The Toronto Blue Jays entered the 2021 season with a few questions surrounding their starting rotation, mostly revolving around who will make up the back end of the rotation behind Hyun Jin Ryu, Robbie Ray, and Steven Matz.
Before the season began, most thought that Nate Pearson would be contending for a spot, mostly being on an innings limit given his recent slew of injuries and lack of playing time in the minor leagues. He wouldn’t be available for Opening Day as he was placed on the injured list. Another option in the rotation was Tanner Roark, albeit to the dismay of Blue Jays fans given his poor performance last season. He would struggle again to begin the year, eventually being moved to the bullpen before being designated for assignment and released. Other potential options at the back end of the rotation include Anthony Kay, Jacob Waguespack, Tom Hatch, Ross Stripling, Trent Thornton, and T.J. Zeuch, with Stripling being used as a starter the most out of this group so far this season.
Moved to the bullpen this year, Trent Thornton was drafted by the Houston Astros in the fifth round back in 2015, later acquired by the Blue Jays in exchange for infielder Aledmys Diaz during the 2019 off-season. So far this year, Thornton has found himself being used to eat up multiple innings while also having two spot starts under his belt, pitching well in his new role.
While he is being used as a relief pitcher this season, Thornton is no stranger to being a starter in the major leagues. In 2019, the rookie pitcher led the Blue Jays in games started (29), innings pitched (154.1), and strikeouts (149) while pitching to a 4.84 ERA. While his numbers weren’t outstanding by any means, in a year that saw veteran pitchers like Marcus Stroman and Aaron Sanchez be traded during the season, Thornton was the workhorse the team needed and was able to stay healthy all year. That health would not follow him into 2020 though, as he only pitched in three games and struggled to an 11.12 ERA, eventually missing the bulk of the season after undergoing elbow surgery.

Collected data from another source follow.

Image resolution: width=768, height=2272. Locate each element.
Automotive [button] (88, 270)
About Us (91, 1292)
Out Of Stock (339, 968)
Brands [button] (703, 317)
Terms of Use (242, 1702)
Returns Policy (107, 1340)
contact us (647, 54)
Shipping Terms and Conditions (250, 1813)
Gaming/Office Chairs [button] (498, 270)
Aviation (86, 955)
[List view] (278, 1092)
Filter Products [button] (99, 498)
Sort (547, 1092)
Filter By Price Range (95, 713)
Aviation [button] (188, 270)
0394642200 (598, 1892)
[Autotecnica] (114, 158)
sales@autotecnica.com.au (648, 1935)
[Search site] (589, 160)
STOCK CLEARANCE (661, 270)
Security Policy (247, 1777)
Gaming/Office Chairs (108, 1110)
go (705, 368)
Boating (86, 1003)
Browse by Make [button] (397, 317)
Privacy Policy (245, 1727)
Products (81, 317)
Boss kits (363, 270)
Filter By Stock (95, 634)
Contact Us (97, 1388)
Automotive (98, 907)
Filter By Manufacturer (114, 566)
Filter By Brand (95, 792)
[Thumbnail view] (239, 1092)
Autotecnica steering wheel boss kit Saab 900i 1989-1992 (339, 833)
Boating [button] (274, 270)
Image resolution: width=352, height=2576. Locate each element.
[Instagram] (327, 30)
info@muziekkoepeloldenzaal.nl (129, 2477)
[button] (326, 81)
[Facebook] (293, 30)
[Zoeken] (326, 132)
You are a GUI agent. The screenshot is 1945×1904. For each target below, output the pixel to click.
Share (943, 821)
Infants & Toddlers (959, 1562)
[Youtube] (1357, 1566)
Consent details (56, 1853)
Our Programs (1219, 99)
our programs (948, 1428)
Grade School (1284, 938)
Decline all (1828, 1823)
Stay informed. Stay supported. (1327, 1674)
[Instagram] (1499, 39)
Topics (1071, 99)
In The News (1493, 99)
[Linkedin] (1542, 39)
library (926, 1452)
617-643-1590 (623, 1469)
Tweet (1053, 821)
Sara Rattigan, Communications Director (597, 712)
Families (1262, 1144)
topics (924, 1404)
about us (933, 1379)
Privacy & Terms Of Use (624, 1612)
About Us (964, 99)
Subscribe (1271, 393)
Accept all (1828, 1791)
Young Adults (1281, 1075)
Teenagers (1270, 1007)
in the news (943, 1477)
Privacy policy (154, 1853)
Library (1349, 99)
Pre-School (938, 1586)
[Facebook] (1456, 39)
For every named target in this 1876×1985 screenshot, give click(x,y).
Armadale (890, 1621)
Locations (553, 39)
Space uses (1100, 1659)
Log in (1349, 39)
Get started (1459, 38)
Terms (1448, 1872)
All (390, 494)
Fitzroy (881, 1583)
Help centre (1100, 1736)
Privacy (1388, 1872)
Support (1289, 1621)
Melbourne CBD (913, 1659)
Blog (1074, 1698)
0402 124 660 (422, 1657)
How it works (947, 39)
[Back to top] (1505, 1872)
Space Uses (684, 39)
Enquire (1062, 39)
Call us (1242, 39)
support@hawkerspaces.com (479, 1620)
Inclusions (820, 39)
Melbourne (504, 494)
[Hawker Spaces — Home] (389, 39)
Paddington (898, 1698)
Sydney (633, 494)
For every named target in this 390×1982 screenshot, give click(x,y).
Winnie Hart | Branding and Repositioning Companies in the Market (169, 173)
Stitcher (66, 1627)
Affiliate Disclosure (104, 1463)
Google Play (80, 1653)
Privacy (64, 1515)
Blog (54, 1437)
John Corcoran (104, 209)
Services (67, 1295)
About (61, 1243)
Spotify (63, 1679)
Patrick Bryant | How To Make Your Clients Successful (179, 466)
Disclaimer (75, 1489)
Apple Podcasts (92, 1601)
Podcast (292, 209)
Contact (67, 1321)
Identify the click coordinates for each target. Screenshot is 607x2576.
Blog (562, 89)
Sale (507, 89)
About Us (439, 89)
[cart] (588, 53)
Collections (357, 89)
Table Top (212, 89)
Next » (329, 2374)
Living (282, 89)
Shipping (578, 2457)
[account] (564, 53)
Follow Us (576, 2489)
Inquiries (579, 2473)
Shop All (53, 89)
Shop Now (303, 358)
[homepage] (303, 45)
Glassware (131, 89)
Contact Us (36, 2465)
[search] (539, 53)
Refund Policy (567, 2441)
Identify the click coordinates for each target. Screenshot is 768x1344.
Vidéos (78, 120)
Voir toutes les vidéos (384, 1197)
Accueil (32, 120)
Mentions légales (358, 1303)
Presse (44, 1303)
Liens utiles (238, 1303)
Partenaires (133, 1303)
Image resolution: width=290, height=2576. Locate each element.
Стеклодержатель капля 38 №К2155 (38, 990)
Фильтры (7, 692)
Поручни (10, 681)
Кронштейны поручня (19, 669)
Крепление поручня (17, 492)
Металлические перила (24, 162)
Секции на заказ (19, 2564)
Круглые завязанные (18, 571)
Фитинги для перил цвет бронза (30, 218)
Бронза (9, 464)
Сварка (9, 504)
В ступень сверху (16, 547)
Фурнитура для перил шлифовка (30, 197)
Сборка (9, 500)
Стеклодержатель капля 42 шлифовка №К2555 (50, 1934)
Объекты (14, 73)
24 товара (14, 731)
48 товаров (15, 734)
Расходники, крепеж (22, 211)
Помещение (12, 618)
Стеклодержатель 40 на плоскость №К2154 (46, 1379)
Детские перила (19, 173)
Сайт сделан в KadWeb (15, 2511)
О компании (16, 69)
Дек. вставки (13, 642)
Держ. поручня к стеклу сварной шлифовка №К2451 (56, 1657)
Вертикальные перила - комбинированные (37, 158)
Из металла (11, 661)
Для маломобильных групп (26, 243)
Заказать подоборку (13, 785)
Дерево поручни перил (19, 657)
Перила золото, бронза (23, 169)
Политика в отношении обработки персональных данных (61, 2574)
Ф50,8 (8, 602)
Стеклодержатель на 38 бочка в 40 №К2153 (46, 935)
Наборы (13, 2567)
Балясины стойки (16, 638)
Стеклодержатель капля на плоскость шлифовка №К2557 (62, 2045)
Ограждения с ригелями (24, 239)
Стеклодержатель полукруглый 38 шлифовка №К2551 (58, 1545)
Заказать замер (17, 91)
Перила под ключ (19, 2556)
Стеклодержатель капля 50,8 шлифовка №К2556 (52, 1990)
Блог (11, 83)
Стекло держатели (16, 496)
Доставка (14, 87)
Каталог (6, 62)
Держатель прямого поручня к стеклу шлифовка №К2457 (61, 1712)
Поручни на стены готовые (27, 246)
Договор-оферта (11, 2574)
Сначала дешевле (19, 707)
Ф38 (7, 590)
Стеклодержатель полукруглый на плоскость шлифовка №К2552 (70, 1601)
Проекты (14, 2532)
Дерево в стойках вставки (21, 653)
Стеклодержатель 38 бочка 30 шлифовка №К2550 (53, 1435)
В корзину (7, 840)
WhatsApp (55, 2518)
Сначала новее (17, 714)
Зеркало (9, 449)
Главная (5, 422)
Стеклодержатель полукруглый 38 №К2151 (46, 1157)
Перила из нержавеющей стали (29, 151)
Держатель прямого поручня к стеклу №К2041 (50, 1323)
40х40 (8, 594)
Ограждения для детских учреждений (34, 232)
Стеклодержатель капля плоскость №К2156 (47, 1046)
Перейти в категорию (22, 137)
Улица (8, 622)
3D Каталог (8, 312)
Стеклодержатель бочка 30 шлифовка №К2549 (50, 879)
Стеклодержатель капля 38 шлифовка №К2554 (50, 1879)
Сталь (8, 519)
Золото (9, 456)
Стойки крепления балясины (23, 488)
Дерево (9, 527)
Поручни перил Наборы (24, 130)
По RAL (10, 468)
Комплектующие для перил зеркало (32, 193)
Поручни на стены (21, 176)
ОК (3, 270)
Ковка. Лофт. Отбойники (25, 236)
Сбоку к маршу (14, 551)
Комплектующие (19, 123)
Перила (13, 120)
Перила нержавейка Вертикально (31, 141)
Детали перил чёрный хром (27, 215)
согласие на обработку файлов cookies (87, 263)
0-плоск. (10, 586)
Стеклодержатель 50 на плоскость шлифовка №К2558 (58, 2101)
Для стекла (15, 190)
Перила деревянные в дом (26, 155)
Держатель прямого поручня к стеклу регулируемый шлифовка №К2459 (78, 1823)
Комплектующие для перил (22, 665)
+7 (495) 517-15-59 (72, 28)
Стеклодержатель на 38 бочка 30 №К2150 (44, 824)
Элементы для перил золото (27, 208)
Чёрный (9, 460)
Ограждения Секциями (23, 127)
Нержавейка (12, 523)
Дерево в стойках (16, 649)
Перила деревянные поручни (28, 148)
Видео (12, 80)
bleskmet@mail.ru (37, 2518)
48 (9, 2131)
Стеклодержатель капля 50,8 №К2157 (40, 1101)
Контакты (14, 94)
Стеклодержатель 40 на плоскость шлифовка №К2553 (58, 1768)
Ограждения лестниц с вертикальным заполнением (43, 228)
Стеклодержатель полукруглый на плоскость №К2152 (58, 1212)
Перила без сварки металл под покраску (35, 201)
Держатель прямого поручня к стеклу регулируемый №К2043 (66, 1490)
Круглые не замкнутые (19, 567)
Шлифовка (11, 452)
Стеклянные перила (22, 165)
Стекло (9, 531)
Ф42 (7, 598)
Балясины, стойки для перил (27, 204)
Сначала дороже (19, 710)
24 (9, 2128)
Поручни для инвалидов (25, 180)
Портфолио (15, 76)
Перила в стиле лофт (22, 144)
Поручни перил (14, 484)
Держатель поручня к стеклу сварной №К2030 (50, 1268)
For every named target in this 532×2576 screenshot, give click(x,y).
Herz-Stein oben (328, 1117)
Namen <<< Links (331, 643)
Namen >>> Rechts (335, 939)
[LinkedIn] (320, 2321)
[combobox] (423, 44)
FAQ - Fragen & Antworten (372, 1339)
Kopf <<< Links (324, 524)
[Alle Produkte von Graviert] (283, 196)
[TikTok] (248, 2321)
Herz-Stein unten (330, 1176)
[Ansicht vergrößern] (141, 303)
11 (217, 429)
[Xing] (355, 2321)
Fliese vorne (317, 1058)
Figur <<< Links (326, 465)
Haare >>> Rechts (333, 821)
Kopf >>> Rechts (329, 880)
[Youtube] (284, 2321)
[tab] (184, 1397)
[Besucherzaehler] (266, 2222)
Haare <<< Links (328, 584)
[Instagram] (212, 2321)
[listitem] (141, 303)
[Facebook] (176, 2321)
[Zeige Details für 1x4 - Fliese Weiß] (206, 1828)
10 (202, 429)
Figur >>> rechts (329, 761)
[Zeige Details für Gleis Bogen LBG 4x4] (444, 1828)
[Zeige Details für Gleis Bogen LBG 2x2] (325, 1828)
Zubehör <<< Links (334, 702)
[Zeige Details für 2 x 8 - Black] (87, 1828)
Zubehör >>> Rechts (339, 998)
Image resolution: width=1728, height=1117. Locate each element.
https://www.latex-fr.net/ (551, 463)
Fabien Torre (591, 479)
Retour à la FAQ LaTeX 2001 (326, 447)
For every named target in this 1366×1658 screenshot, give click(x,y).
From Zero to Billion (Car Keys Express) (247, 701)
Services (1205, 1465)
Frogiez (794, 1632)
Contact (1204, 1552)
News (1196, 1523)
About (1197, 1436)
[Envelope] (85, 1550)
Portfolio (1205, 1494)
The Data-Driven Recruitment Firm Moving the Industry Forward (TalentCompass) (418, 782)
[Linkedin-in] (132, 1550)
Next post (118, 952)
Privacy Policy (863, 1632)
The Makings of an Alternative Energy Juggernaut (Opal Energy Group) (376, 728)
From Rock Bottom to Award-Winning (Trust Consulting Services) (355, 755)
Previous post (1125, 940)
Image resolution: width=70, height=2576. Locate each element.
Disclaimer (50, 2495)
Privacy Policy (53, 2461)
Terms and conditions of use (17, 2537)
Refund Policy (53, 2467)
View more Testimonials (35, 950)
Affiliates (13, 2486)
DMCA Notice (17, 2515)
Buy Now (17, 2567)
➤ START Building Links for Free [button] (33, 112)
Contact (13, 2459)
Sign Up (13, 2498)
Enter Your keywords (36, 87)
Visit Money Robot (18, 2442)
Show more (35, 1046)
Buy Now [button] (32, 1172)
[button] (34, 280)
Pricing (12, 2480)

Fast forward to this season and Thornton is dealing in his new role, finding himself with 12 appearances (two starts), and currently owns a 3.15 ERA with 18 strikeouts, eight walks, and a 1.25 WHIP. He has stayed off the injured list so far this season and has been a go-to pitcher for manager Charlie Montoyo so far in April and May.
With the only outliers being two rough outings to begin the year and a lack of command shown last night, Thornton has been pretty impressive so far this season. With his experience in the rotation and a solid start to the year, why haven’t the Blue Jays considered using him in the rotation given the various injuries and poor performances from other pitchers?
More from Toronto Blue Jays News
- Matt Chapman has been exactly what the Blue Jays needed
- Blue Jays: The goalposts are moving in the right direction
- Single-A Dunedin Blue Jays advance to the Championship Series
- Blue Jays: Comparisons for Alek Manoah’s Second Season
- Blue Jays: Adam Cimber, the unlikely decision King
One reason he is most likely in the bullpen is that he is one of the stalwarts in the group right now, a dependable arm that is one of the main reasons the Blue Jays relief corps posts a 2.87 ERA (before Friday’s game), third-best in the major leagues at the time. Montoyo can use him for multiple innings, a blessing considering the Jays starters are struggling to pitch deep into games and has been used in a variety of scenarios and pressure situations.
Another reason Thornton is most likely staying in the bullpen right now is that he isn’t really stretched out to be a starter compared to other internal options. Anthony Kay didn’t make the Opening Day roster and was kept stretched out as a starter at the alternate site/taxi squad while Ross Stripling has been used in the rotation all season, stretched out for the role since Spring Training when Pearson went down with his injury. While Thornton has been used in the rotation before 2021, he may not be fully tuned up to take on a starting role, especially since his longest outing this season is only 2.2 innings. Throwing him back into the rotation could see him go down with an injury if he’s asked to pitch more innings compared to what he has been pitching in the bullpen. If a spot does open up shortly, the Blue Jays could also choose to promote a prospect like Alek Manoah or Nick Allgeyer and keep Thornton in the bullpen, especially since another reliever in Ryan Borucki just got transferred to the IL yesterday.
Considering he does have the experience and has been pitching well, I wouldn’t be surprised to see Thornton possibly being given a rotation opportunity if Anthony Kay (who took over Nate Pearson’s spot in the rotation) struggles in his outing today, possibly seeing a flip in roles between both pitchers before a prospect like Manoah is brought to the major leagues.
It also wouldn’t be surprising if the Jays decide to keep Thornton as a reliever given other internal prospects are getting close to making the jump to the highest level, which would see the right-hander get pushed down the rotation potential depth charts. It all depends on how fast the Blue Jays are willing to pull the trigger on bringing up Manoah (or another prospect) to the big leagues, with that decision most likely impacting whether Thornton stays in the pen or gets a chance to start again this season.